== Exercise ==
Copy, without a single change, each line from the one that holds "Open Pavel Samsonov's profile photo" to the bottom of the entries below, and drop any pictures.

#####

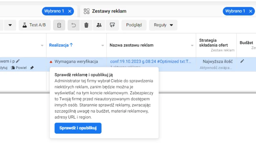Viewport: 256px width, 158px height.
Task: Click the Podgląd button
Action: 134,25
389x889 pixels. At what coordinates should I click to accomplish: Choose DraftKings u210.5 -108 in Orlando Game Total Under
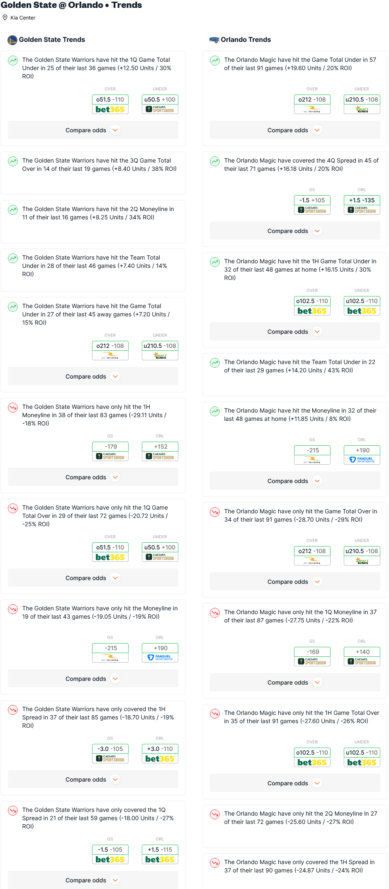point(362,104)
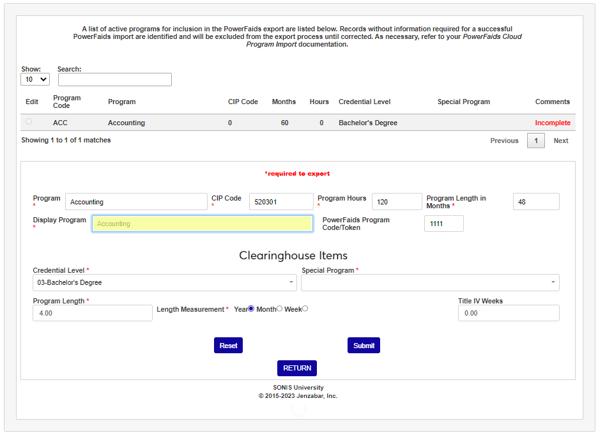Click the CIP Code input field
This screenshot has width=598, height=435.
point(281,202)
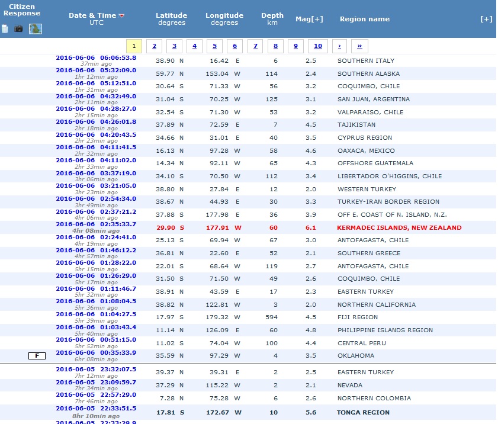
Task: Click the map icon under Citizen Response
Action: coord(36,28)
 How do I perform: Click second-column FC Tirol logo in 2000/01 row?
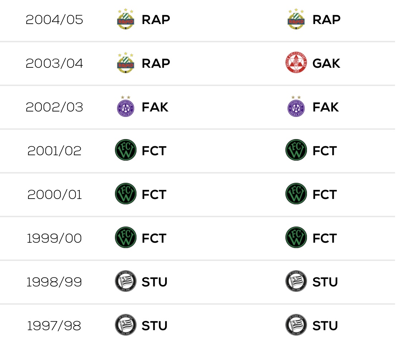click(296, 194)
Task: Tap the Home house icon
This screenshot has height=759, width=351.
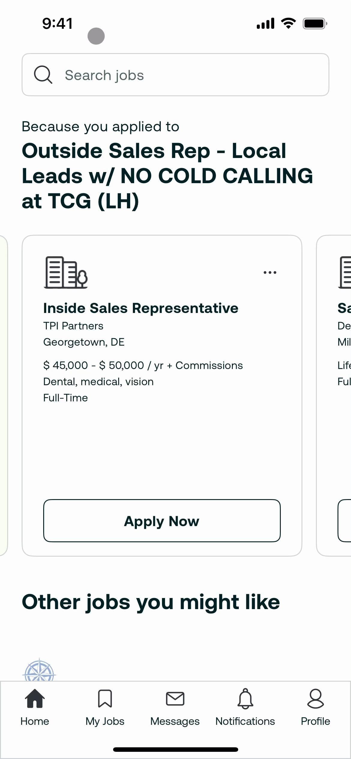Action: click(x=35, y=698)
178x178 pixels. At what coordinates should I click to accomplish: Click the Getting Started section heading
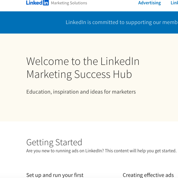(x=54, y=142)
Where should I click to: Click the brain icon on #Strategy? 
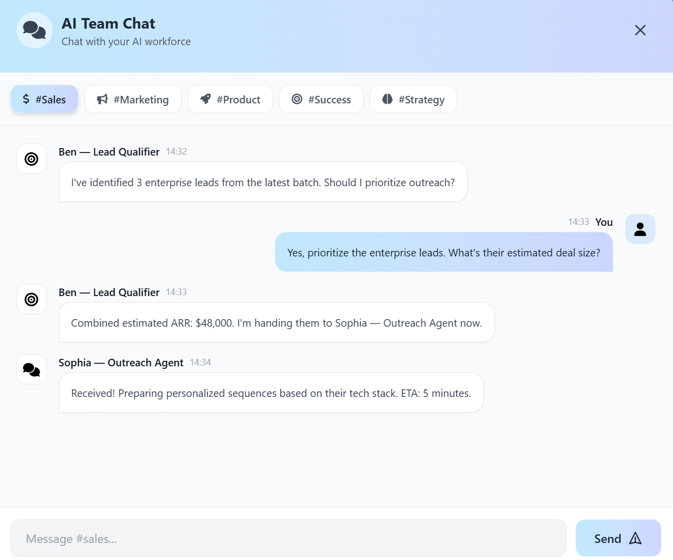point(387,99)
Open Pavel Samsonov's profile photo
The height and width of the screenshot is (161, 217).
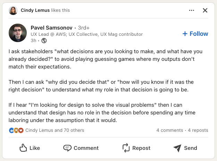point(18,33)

#####

== Answer section ==
Open Pavel Samsonov's profile photo
The height and width of the screenshot is (161, 217).
point(18,33)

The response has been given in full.